His comments came ahead of a visit to Myanmar this week by ASEAN Secretary-General Lim Jock Hoi and Erywan Yusof, the second minister for foreign affairs for Brunei, a trip that marks an important step forward for ASEAN, but also highlights the steps that the Southeast Asian bloc has been unable or unwilling to take.
On April 24, ASEAN convened a special Leaders Meeting to address to Myanmar crisis, establishing five points of consensus about the crisis in Myanmar. Since then, however, there has been little progress on any of the five points, especially on the lowest-hanging fruit: the appointment of a special envoy. This has come amid reports that ASEAN member states are divided on the best way of addressing the crisis in Myanmar.

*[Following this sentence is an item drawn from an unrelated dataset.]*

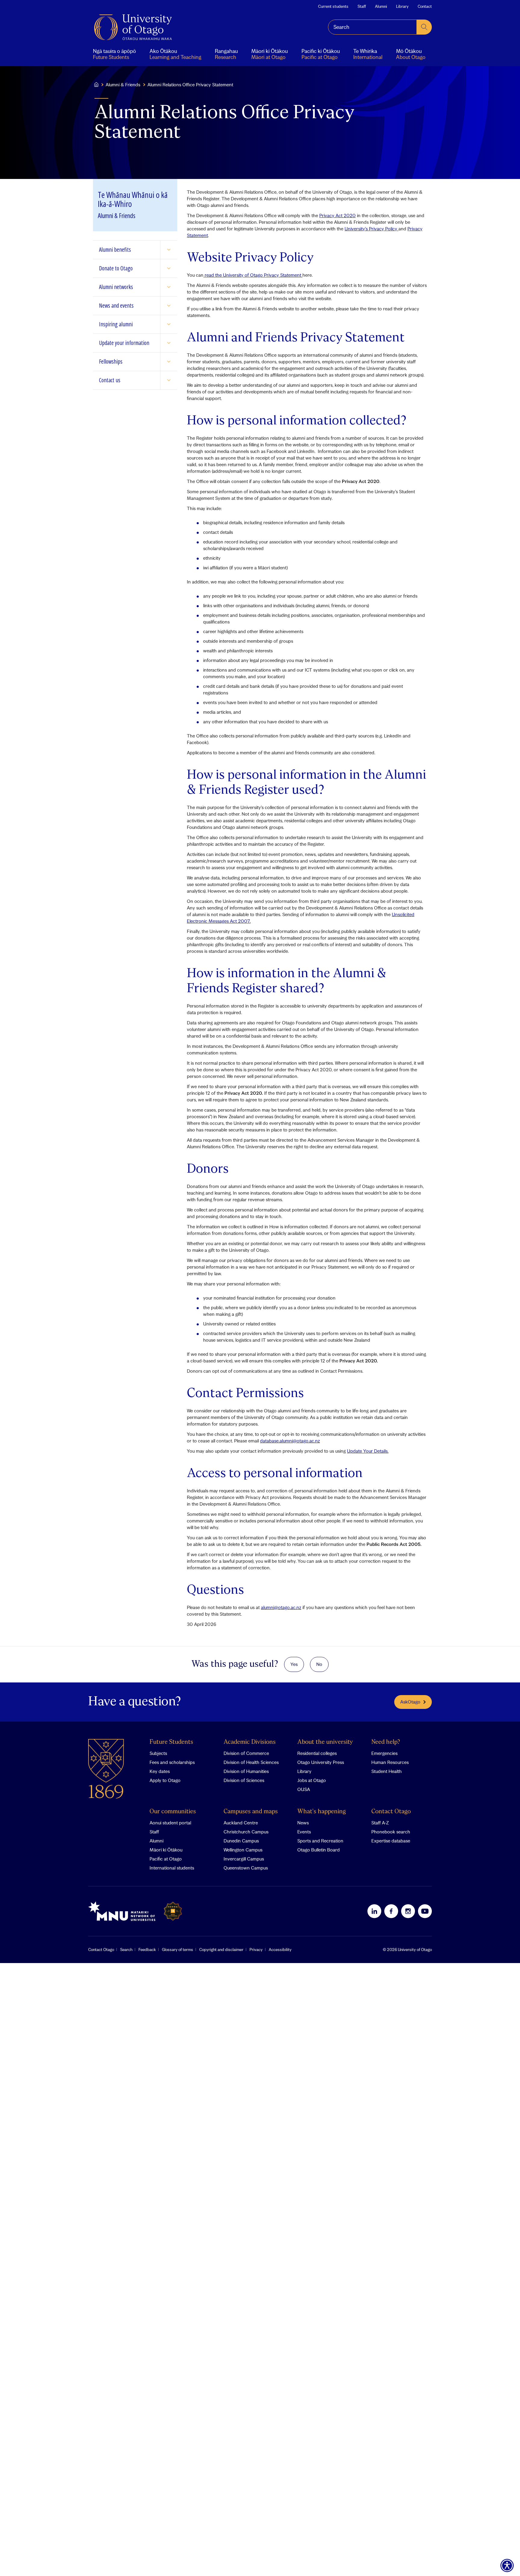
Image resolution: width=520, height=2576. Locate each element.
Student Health (386, 1771)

During her portion of the joint press conference with Borrell yesterday, Retno appeared to give vent to her impatience with her fellow ASEAN members for the bloc’s slow progress. “The appointment of a special envoy must be immediately made and communication among all parties must start,” she said.
A similar urgency was expressed by the U.S. Deputy Secretary of State Wendy Sherman, who visited Jakarta on a regional tour on May 31. “There is no time to waste, as we all see the humanitarian crisis for the people in Burma,” she told reporters in Bangkok.